Silk Road in the News #7 – Roman Jewelry in 5th C. Japanese Tomb

New evidence of the power and reach of the Silk Road seems to be puzzling and mystifying scholars. Roman jewelry was recently found in in a Japanese tomb dating from the 5th Century ACE. Why this startles anyone is beyond me. The network of maritime and land traders that we now know as the Silk Road linked west and east as far back as 2000 years BCE when episodic trade between Afghanistan and China began for lapis lazuli and jade. Humans being human, news of beautiful, desirable or delicious things spread rapidly. In addition, migration, forced or voluntary (for economic reasons) was common and brought people together in unlikely combinations – Jews in China, Greeks in Timur’s Uzbekistan, Arabs in Venice, Chinese in Azerbaijan and Africa etc.

The discovery in question is three glass beads, each about 5 mm in diameter that are clearly of Roman manufacture – showing the layered glass and gilt technique common in the empire as well as natron in the manufacture of the glass. In the photos above, it is easy to see the layering – especially in the bead on the right. The flecks of gold gilt are evident on both. Beautiful indeed.
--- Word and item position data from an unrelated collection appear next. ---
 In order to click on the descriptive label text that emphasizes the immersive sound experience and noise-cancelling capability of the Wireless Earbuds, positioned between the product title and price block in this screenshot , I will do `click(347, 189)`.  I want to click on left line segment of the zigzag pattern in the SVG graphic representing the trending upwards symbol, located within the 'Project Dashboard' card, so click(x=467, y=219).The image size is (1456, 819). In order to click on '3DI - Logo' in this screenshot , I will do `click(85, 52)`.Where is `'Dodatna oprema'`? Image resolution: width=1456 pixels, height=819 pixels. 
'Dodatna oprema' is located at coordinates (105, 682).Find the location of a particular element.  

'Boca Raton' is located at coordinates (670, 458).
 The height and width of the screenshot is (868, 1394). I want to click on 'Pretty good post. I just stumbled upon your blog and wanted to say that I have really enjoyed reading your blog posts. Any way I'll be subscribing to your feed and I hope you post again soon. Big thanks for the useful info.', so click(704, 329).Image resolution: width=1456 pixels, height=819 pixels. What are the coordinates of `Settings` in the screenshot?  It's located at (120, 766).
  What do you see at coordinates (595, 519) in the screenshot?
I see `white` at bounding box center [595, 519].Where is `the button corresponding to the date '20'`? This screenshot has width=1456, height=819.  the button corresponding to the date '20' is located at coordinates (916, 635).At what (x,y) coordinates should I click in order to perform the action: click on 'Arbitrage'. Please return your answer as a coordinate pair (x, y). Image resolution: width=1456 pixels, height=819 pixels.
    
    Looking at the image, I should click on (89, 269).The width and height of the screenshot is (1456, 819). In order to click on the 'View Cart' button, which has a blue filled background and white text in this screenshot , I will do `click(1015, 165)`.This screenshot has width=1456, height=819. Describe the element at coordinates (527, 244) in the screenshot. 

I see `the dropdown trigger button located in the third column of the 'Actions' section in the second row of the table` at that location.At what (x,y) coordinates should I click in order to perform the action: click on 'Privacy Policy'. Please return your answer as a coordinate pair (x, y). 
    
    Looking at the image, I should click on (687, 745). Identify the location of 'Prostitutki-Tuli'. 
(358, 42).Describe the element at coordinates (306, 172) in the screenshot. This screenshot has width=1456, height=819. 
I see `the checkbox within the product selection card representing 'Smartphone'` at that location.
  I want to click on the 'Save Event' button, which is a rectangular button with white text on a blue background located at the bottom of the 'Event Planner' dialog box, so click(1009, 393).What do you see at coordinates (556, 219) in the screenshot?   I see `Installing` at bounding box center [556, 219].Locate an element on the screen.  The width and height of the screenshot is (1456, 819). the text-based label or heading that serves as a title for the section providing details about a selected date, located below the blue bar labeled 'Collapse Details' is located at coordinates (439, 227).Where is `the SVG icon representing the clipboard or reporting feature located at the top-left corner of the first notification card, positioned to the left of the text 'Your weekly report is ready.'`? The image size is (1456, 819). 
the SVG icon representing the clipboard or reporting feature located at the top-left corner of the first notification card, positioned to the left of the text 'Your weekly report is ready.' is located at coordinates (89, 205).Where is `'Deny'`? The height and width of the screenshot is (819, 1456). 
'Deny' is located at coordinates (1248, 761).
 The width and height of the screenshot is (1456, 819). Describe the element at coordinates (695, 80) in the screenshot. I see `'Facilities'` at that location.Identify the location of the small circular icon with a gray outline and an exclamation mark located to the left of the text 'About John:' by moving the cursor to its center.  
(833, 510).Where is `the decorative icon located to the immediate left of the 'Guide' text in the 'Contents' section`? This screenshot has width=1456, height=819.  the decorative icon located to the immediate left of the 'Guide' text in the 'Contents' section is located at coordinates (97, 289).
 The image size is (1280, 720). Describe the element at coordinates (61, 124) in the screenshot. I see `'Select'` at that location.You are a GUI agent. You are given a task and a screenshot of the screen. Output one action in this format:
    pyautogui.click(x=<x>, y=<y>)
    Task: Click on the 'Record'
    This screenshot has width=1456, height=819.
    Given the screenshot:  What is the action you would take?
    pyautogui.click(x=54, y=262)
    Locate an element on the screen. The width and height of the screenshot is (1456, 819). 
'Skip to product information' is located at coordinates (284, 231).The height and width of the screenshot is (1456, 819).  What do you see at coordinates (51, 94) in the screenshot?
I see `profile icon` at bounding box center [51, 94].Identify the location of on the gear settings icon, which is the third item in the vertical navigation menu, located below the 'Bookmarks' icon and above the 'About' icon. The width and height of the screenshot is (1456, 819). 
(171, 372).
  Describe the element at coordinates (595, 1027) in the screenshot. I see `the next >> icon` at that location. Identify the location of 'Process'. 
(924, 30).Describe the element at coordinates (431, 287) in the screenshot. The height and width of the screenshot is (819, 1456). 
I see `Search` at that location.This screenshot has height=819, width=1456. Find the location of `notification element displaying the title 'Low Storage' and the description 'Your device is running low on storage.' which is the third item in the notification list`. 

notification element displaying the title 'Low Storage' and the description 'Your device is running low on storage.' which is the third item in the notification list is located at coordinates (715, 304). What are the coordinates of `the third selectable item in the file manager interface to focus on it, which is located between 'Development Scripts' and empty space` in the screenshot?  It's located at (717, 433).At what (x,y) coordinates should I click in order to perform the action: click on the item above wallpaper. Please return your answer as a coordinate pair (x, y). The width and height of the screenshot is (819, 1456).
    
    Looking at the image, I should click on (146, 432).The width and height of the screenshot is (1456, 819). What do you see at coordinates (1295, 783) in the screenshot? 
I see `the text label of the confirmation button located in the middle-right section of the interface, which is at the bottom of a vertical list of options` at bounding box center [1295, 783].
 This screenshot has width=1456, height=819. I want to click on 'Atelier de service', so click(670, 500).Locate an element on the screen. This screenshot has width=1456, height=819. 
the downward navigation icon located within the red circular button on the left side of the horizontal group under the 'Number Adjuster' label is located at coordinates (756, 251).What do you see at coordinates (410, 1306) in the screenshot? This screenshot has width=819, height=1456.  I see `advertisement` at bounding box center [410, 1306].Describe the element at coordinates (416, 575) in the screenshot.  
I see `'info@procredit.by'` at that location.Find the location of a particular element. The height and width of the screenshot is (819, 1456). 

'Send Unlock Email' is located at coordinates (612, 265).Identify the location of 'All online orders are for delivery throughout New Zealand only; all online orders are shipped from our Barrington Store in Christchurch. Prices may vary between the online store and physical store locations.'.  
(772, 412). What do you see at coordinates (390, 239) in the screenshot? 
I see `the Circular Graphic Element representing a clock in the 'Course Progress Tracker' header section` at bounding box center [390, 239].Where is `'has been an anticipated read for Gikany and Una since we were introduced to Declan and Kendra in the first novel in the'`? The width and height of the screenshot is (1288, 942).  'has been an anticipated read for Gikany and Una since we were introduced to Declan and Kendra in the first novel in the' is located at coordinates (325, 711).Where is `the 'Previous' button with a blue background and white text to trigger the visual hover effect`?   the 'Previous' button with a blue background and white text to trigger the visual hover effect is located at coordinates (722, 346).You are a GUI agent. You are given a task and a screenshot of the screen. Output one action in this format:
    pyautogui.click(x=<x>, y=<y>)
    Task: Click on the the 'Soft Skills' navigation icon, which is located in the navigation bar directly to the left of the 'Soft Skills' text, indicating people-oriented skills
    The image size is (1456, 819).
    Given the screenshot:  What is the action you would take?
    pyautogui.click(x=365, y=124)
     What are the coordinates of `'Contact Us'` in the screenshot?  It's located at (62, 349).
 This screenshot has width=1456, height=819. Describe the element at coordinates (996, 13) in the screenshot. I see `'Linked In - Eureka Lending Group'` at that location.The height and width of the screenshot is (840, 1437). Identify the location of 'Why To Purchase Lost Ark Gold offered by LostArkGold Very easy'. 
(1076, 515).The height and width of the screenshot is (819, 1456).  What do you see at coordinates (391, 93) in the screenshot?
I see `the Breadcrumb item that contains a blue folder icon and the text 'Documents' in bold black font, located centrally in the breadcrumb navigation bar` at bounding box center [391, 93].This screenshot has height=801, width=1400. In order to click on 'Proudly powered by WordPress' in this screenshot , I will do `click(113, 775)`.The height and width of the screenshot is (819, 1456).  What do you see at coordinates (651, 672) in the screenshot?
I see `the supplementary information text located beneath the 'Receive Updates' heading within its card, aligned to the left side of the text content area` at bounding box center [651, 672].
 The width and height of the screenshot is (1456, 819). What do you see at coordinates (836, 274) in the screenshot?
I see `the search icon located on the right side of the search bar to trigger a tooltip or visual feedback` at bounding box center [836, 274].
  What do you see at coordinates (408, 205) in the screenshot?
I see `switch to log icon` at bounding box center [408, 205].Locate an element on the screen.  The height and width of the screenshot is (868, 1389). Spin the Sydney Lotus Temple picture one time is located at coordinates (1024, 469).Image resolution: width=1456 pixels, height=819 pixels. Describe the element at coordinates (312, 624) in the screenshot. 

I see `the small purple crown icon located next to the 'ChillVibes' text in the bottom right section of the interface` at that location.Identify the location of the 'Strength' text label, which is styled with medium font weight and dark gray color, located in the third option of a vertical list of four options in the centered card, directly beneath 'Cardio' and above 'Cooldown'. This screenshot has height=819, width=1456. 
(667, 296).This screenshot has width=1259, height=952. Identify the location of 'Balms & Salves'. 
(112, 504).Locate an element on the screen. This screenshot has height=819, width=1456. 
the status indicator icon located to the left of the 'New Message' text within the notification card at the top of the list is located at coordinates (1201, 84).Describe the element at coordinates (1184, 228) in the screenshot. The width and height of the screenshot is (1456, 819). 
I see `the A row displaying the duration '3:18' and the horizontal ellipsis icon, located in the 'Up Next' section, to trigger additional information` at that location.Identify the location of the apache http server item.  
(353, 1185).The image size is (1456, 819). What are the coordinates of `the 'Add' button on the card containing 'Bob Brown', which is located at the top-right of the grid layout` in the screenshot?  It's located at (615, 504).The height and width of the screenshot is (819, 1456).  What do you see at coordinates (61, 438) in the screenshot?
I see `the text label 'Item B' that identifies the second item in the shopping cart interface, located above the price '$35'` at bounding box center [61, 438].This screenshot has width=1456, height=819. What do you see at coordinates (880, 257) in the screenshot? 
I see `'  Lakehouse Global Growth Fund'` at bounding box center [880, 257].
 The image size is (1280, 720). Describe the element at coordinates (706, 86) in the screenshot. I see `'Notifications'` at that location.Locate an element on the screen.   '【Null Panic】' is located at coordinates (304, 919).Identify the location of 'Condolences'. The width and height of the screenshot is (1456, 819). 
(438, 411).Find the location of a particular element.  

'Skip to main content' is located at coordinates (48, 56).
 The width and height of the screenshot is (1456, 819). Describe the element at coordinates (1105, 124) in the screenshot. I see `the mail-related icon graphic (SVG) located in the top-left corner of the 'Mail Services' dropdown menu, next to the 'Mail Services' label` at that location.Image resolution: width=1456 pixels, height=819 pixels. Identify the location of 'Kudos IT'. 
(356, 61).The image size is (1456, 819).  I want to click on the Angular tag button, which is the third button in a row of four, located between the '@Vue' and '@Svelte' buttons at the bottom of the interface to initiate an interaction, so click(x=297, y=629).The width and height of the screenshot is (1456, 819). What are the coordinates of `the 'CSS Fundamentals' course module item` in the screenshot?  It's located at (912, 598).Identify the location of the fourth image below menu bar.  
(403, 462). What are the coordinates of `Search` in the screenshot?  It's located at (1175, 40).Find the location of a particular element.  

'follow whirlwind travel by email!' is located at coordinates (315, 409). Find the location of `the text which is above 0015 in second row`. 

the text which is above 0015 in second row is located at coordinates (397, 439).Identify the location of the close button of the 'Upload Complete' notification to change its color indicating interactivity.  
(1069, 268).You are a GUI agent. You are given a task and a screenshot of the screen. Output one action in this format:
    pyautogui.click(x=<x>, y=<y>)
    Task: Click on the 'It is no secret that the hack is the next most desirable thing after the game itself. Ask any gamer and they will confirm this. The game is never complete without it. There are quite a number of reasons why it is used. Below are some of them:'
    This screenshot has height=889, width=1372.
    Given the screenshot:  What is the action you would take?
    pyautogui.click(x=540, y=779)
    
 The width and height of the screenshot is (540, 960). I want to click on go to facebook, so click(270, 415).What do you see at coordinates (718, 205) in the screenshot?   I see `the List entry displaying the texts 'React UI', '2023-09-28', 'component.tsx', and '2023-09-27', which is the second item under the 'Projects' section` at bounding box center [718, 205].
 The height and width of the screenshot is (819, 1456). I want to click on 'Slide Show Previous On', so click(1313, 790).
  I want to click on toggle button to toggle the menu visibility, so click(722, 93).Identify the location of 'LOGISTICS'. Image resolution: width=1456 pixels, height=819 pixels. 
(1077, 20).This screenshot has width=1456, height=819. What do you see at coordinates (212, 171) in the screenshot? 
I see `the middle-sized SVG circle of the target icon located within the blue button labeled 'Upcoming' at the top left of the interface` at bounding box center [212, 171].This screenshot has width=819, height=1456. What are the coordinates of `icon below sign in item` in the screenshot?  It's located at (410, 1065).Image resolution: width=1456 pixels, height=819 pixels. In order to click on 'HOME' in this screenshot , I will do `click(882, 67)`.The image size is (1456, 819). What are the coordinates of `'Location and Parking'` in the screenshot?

One can see why they were precious even in Japan, far away from their point of manufacture.

Tests run by the Nara National Research Institute for Cultural Properties have revealed three glass beads discovered in the Fifth Century “Utsukushi” burial mound in Nagaoka, near Kyoto, were probably made in Rome sometime between the first and the fourth century ACE.

How, exactly, the beads got to Japan is not known? They could have been recent purchases, or heirlooms handed down from parent to child for centuries before their burial, or they could have come to Japan along with the many Chinese and Korean immigrants who became naturalized Japanese and held important positions at the Yamato court during the Kofun period (250-538 A.D.). The tomb itself dates back to the Yamato period of Japanese history, an era marked by inter-provincial warfare when the Imperial capitol was located in Nara.

But to be sure, the Silk Road complex of trading networks on sea and land that ran from Europe through Africa, Arabia, Persia, India, China, and Korea to Japan and back again was how they traveled from Rome to Japan. Traders did local legs of the massive voyage, stopping at market cities to sell their goods which would then be traded again a little further away and so on, until silk from China wound up adorning Roman emperors and Roman gold-flecked glassware jewels ended up the prized possession of a 5th century Japanese nobleman. (Words by Laura Kelley. Photos by Nara National Research Institute.)